* **WHAT IS NEEDED**
Tally the lines of the material below that contain the string "Instruction", matching case exactly. What is the total? Reply with the number only.

* **RECORDS FOR THIS EXERCISE**
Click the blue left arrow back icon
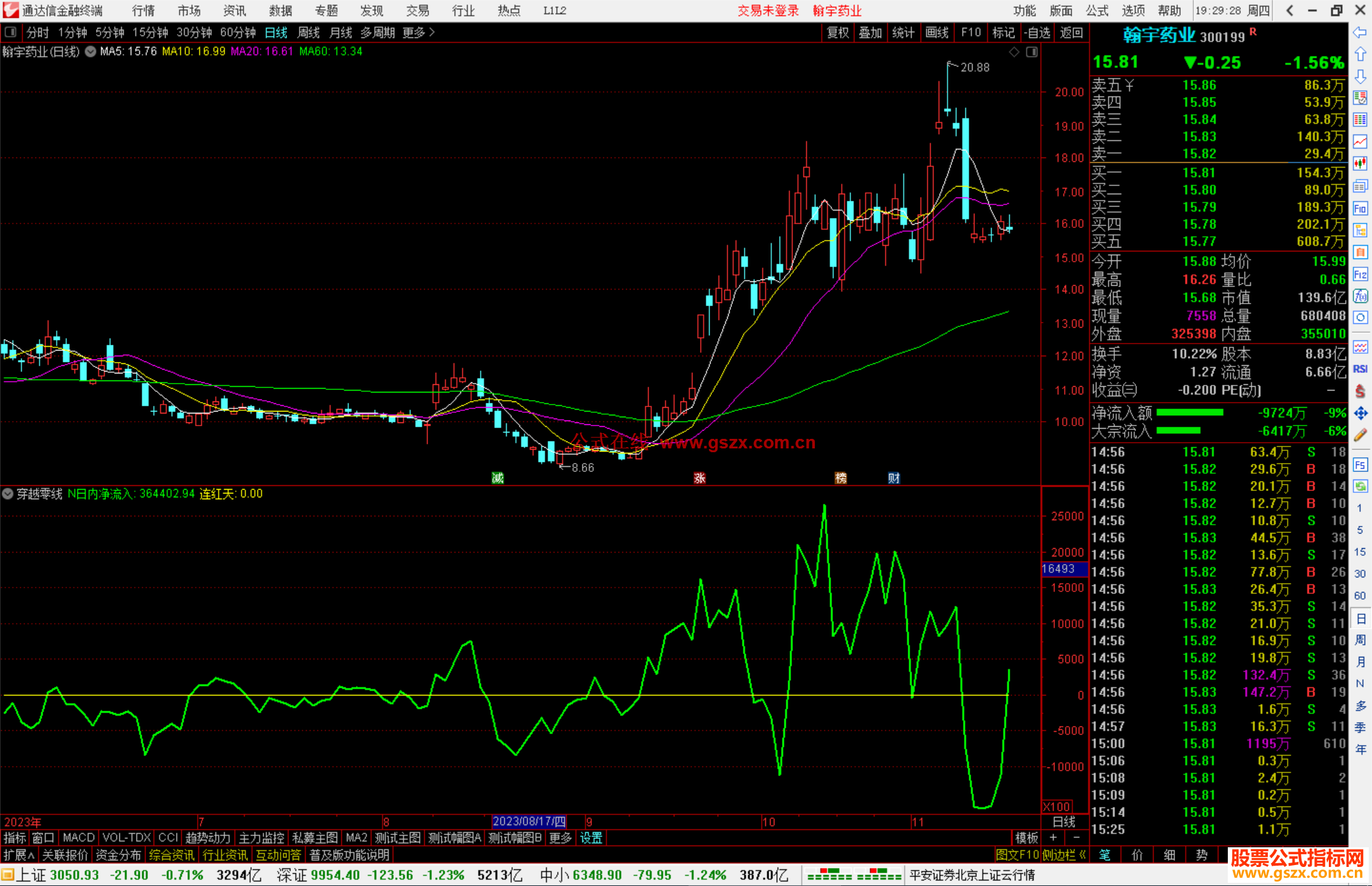The width and height of the screenshot is (1372, 886). pos(1360,32)
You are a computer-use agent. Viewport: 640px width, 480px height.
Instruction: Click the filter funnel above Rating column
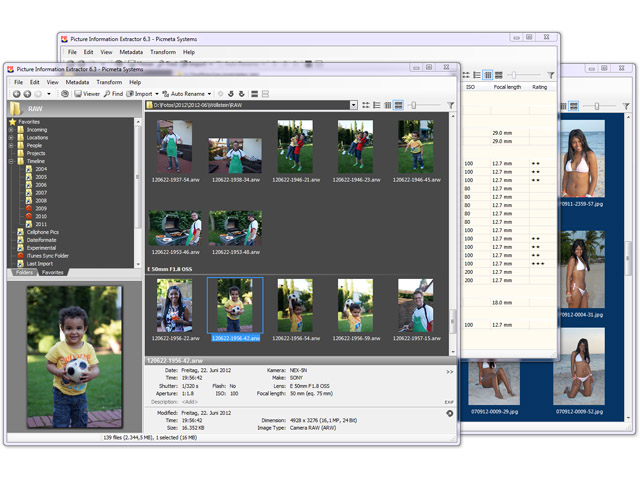click(551, 75)
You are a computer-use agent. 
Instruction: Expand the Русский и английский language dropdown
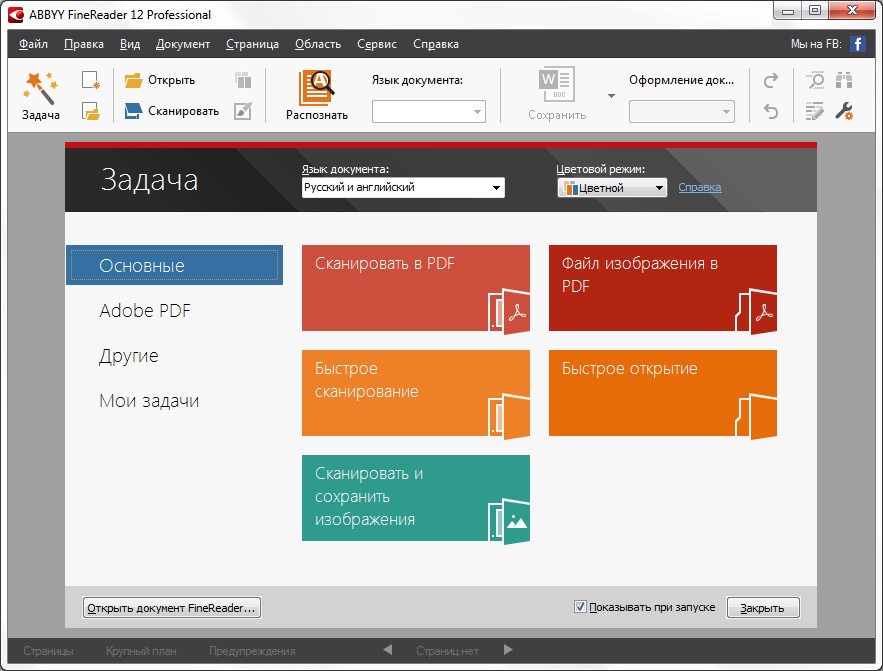point(495,188)
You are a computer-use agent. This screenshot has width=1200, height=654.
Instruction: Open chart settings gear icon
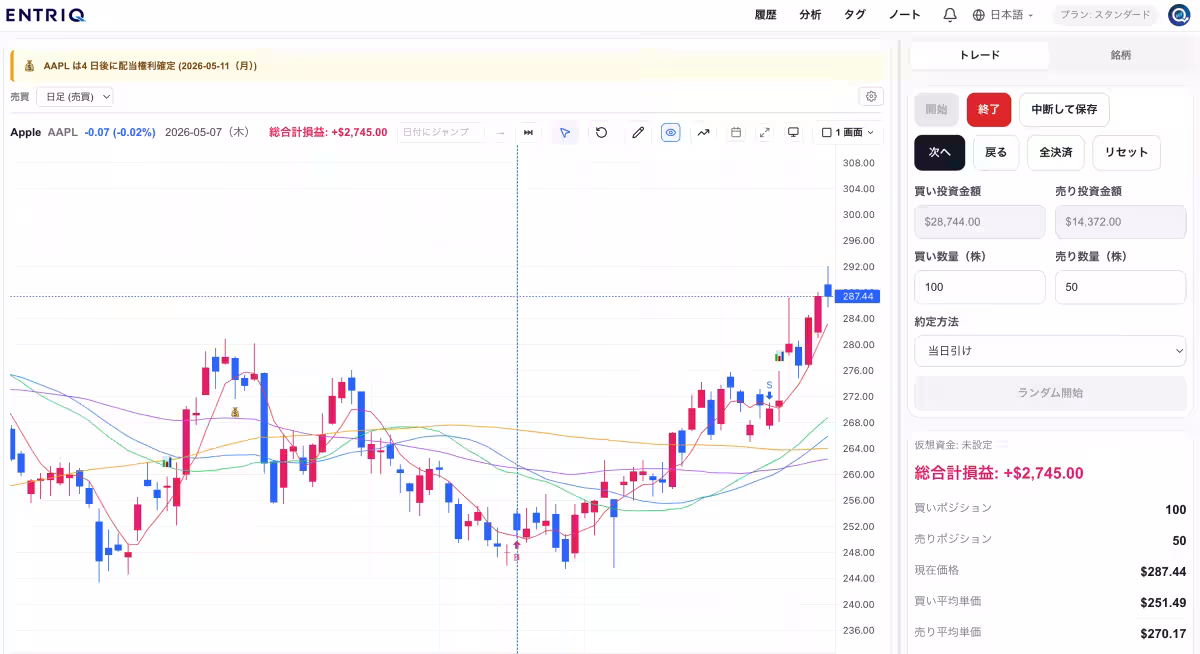(x=871, y=96)
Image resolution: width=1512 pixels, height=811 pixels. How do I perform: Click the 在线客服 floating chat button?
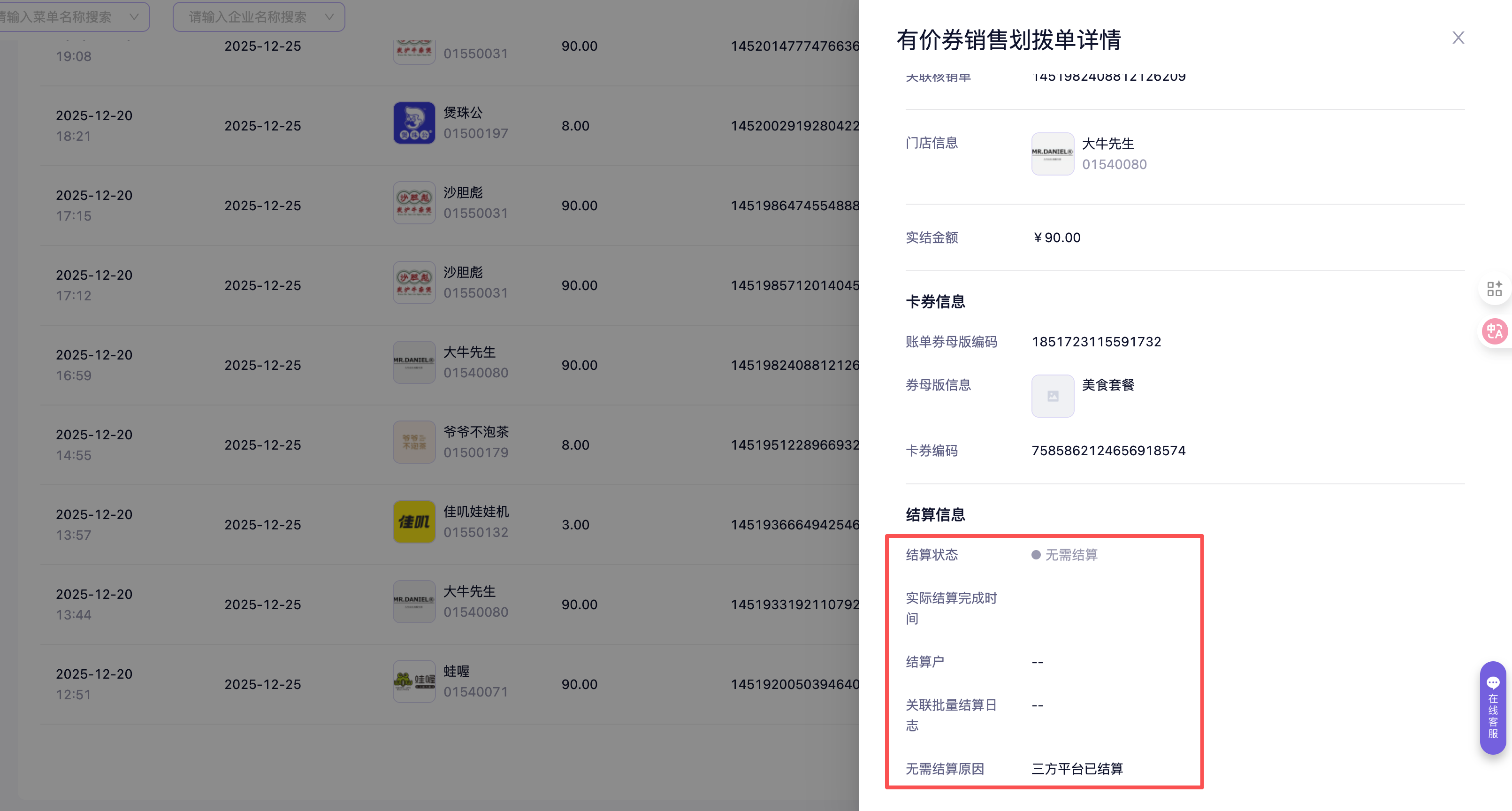coord(1493,707)
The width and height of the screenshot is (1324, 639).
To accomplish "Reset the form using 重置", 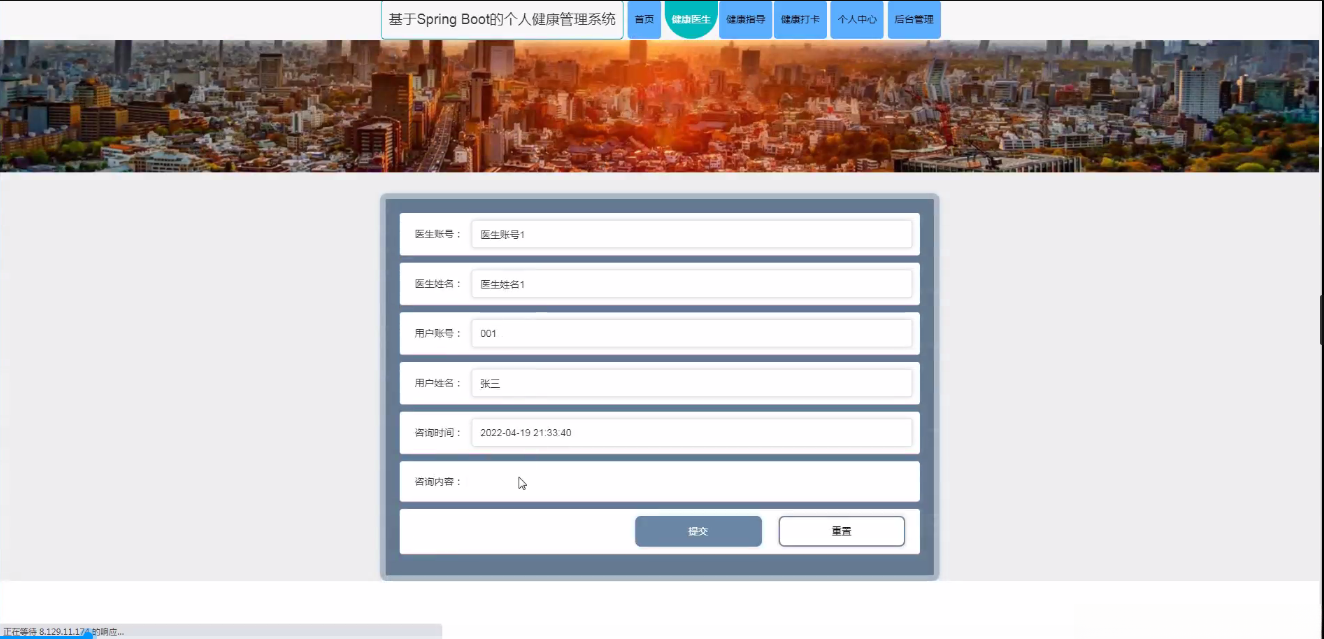I will 841,531.
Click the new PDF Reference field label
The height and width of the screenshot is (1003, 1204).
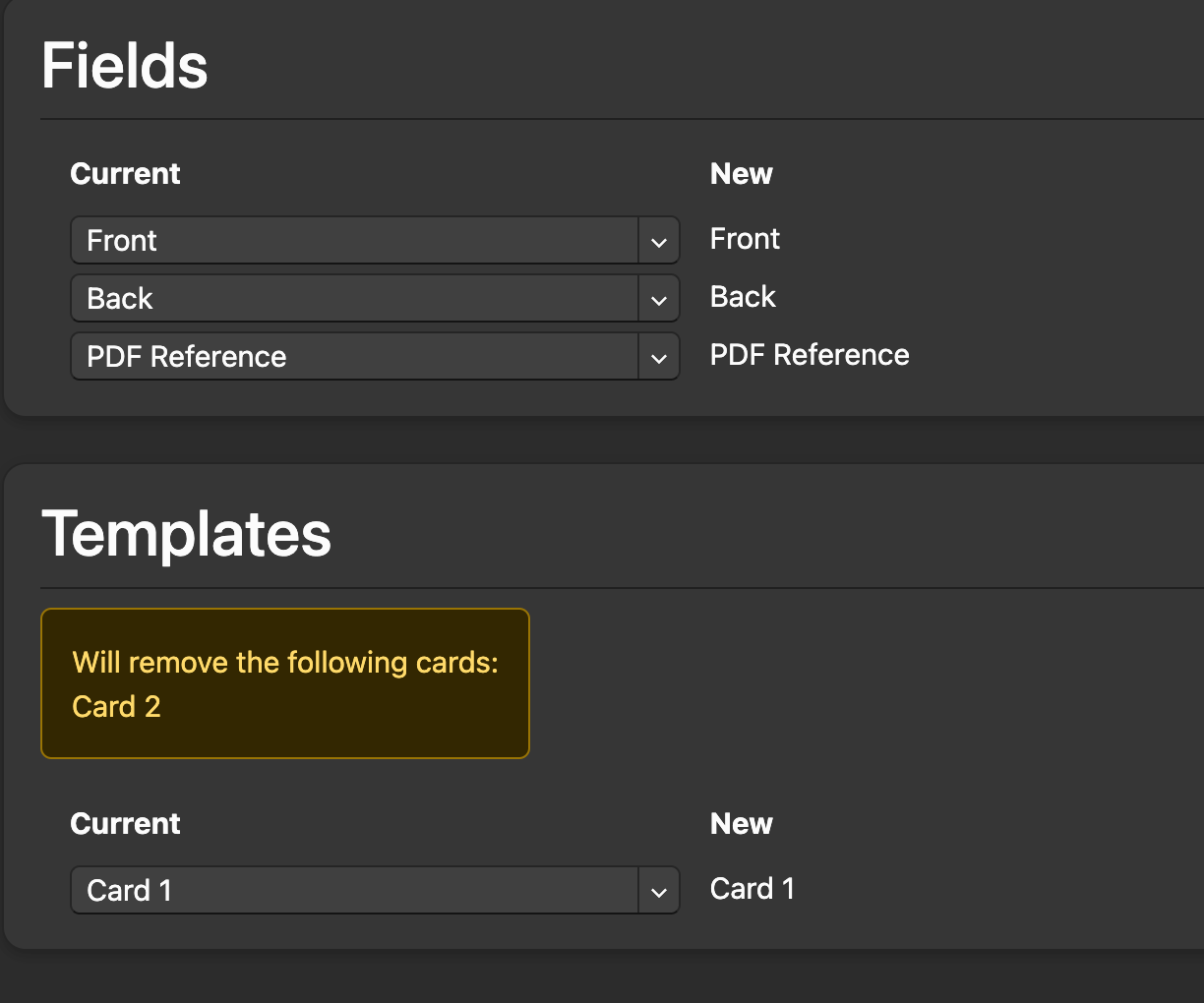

* **RESPONSE TO THIS TASK**
3